→ PÁGINA:
——

CAPÍTULO II - GÊNESIS, MUITO MAIS QUE
UM COMEÇO.
“Eu farei de ti uma grande nação ... em ti serão
benditas todas as famílias da terra” (Gn. 12.2,3)
Gênesis é o título dado ao primeiro livro da Bíblia. A
palavra é de origem grega e significa "princípios" ou
"gerações". É a palavra que aparece como
titulo de dez seções de genealogias do Livro de Gênesis. A Bíblia Hebraica
chama o Livro de Bereshit, porque usa sua primeira
palavra como seu título.
A
razão da palavra gênesis é que ela fala
de origem, fonte, inícios. Este então é o sentido do Livro: mostrar como tudo
começou. Ele forma o enredo original de toda a Bíblia. Os assuntos que nele
aparecem de forma sintética, aparecem na Bíblia de forma ampliada. Por isso o
primeiro passo é estudar a relação de Gênesis
com toda a Bíblia.
2.1. GÊNESIS E A BÍBLIA
É
geralmente aceito que a atividade de colocar a revelação por escrito pertence
ao período de Moisés (Ex. 3). Sendo assim o conteúdo do Gênesis é uma síntese
de toda a revelação dada por Deus anteriormente aos patriarcas e, mesmo sendo
uma síntese, pois cobre mais de dois milênios de história, é suficiente como uma introdução básica e necessária para
o restante da Bíblia. Se perdermos, por exemplo, os capítulos 1-11, ficamos sem
respostas para muitas perguntas.
O
Gênesis tem um caráter explicativo porque tudo o que lhe segue tem nele a sua
origem e explicação. Nele se encontram, em forma embrionária, tudo o que vai se
desenvolver mais tarde. Nele também se encontram as raízes de toda a revelação,
e sem ele é impossível entender a Bíblia toda.
Grande
parte das afirmações do Novo Testamento se encontra neste Livro. É por isso que
se pode dizer que “Gênesis está quase mais perto do Novo Testamento do que do Velho, e de alguns
dos seus tópicos mal se ouve falar de novo até suas implicações surgirem plenamente
nos evangelhos”.

——

(Registros contidos em um conjunto de dados)
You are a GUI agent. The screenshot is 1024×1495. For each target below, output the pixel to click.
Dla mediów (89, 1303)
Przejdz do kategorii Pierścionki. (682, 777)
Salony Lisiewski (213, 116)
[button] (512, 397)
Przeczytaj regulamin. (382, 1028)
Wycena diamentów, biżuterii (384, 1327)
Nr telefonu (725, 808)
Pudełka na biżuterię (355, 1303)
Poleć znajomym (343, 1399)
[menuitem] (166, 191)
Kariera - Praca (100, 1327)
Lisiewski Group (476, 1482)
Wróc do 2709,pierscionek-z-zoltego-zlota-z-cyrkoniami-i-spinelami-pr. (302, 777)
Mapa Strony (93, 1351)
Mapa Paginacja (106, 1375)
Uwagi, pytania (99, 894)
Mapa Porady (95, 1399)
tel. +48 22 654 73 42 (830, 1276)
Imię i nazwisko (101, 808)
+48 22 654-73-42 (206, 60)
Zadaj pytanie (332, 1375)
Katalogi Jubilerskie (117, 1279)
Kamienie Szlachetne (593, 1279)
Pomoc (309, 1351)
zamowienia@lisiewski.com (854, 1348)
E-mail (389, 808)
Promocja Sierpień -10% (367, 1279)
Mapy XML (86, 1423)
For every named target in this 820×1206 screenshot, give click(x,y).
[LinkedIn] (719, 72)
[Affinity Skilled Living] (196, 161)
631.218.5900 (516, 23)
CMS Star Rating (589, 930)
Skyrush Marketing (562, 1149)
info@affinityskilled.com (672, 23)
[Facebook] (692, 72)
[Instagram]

——

→ LISTA DE TAREFAS:
[a] Responda com base no texto sobre Gênesis:
(i) De que língua vem a palavra "Gênesis", e o que ela significa?
(ii) Que nome a Bíblia Hebraica dá ao livro?
(iii) A que período se atribui geralmente a atividade de colocar a revelação por escrito?
[b] Repita, sem alterar nada, tudo o que vai desde "2.1. GÊNESIS E" até "a Bíblia toda." no texto sobre Gênesis.

→ RESPOSTAS ESCRITAS:
[a]
(i) A palavra vem do grego e significa "princípios" ou "gerações".
(ii) Bereshit.
(iii) Ao período de Moisés.

[b]
2.1. GÊNESIS E A BÍBLIA
É
geralmente aceito que a atividade de colocar a revelação por escrito pertence
ao período de Moisés (Ex. 3). Sendo assim o conteúdo do Gênesis é uma síntese
de toda a revelação dada por Deus anteriormente aos patriarcas e, mesmo sendo
uma síntese, pois cobre mais de dois milênios de história, é suficiente como uma introdução básica e necessária para
o restante da Bíblia. Se perdermos, por exemplo, os capítulos 1-11, ficamos sem
respostas para muitas perguntas.
O
Gênesis tem um caráter explicativo porque tudo o que lhe segue tem nele a sua
origem e explicação. Nele se encontram, em forma embrionária, tudo o que vai se
desenvolver mais tarde. Nele também se encontram as raízes de toda a revelação,
e sem ele é impossível entender a Bíblia toda.